__PROBLEM__: Find where "Task: Click the straight punch skill icon" occurs in the data below, and retype that line and every later line exactly.

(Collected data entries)
____________

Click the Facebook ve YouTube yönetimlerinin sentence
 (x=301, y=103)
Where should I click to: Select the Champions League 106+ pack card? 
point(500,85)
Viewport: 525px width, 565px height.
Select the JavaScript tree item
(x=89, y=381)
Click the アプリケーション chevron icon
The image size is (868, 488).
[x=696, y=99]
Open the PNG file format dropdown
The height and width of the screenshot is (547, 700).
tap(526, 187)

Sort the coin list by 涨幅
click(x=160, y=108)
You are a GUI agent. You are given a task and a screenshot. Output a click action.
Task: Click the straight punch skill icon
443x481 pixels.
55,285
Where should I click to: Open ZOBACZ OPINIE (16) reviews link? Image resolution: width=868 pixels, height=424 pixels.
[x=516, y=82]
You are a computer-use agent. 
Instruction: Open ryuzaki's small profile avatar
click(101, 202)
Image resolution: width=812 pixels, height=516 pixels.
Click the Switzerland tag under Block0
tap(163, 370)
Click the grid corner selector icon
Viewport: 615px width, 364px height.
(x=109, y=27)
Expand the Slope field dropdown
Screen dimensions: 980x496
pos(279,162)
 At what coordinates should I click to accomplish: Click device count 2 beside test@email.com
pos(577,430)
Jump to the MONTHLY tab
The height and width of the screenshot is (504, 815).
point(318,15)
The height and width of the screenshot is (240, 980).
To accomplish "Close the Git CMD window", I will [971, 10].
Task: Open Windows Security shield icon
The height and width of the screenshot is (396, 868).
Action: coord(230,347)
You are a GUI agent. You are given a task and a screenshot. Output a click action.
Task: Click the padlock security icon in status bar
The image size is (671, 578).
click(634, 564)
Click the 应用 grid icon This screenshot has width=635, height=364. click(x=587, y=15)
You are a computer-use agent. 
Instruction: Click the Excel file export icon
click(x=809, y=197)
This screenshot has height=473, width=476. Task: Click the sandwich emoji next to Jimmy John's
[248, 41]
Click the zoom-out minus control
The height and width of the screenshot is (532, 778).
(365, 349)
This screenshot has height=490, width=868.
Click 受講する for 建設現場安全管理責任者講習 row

____________

__ANSWER SECTION__:
Task: Click the straight punch skill icon
443x481 pixels.
55,285
Where should I click to: Open ZOBACZ OPINIE (16) reviews link? Image resolution: width=868 pixels, height=424 pixels.
[x=516, y=82]
You are a computer-use agent. 
Instruction: Open ryuzaki's small profile avatar
click(101, 202)
Image resolution: width=812 pixels, height=516 pixels.
Click the Switzerland tag under Block0
tap(163, 370)
Click the grid corner selector icon
Viewport: 615px width, 364px height.
(x=109, y=27)
Expand the Slope field dropdown
Screen dimensions: 980x496
pos(279,162)
 At what coordinates should I click to accomplish: Click device count 2 beside test@email.com
pos(577,430)
Jump to the MONTHLY tab
The height and width of the screenshot is (504, 815).
point(318,15)
The height and width of the screenshot is (240, 980).
To accomplish "Close the Git CMD window", I will [971, 10].
Task: Open Windows Security shield icon
The height and width of the screenshot is (396, 868).
Action: coord(230,347)
You are a GUI agent. You are given a task and a screenshot. Output a click action.
Task: Click the padlock security icon in status bar
The image size is (671, 578).
click(634, 564)
Click the 应用 grid icon This screenshot has width=635, height=364. click(x=587, y=15)
You are a computer-use agent. 
Instruction: Click the Excel file export icon
click(x=809, y=197)
This screenshot has height=473, width=476. Task: Click the sandwich emoji next to Jimmy John's
[248, 41]
Click the zoom-out minus control
The height and width of the screenshot is (532, 778).
(365, 349)
This screenshot has height=490, width=868.
Click 受講する for 建設現場安全管理責任者講習 row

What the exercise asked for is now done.